--- Start of SOURCE TEXT ---

Director: Mohsen Makhmalbaf
Cast: Tahmineh Normatova, Nadereh Abdelahyeva, Goibibi Ziadolahyeva
Sokoot is a 1998 Iranian-French-Tajik drama and music film directed by Mohsen Makhmalbaf, following a blind boy in Tajikistan whose extraordinary sensitivity to sound shapes every moment of his day and brings him into conflict between his duties and his overwhelming love of music.
What is Sokoot about?
A young blind boy named Khorshid lives in a modest neighborhood in Tajikistan, working as an instrument tuner to help support his struggling family. Every day he faces the same dilemma: the city's sounds — street musicians, market melodies, distant songs — pull him off course before he can reach his workplace. His repeated tardiness puts his job at serious risk, and losing it could mean eviction for his family. The film traces his daily journey as he navigates a world constructed entirely from sound, where beauty and responsibility are in constant, gentle tension.

--- End of SOURCE TEXT ---
--- Start of EXTRACTED ENTRIES ---

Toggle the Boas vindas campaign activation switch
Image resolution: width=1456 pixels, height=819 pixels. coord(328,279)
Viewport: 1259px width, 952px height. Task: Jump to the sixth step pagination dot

--- End of EXTRACTED ENTRIES ---
--- Start of EXTRACTED ENTRIES ---

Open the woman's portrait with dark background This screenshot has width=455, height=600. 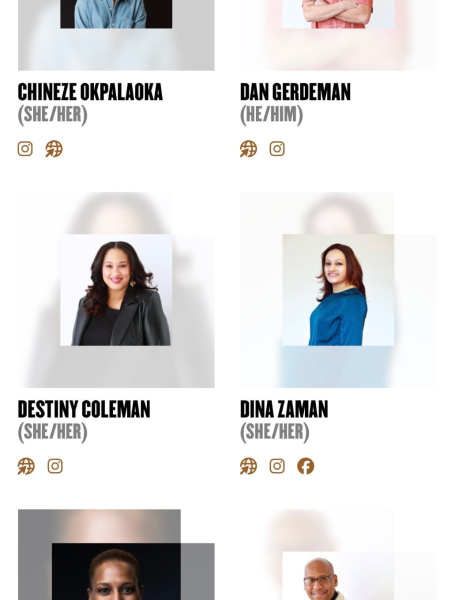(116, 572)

--- End of EXTRACTED ENTRIES ---

### AIM
Summarize the film description in two sentences. The rows have no connection to the film description.

### PROBLEM SOLUTION
Sokoot is a 1998 drama and music film directed by Mohsen Makhmalbaf about Khorshid, a blind boy in Tajikistan who works as an instrument tuner to help support his struggling family. The city's sounds keep drawing him off course on his way to work, and his repeated lateness puts his job at risk and could mean eviction for his family.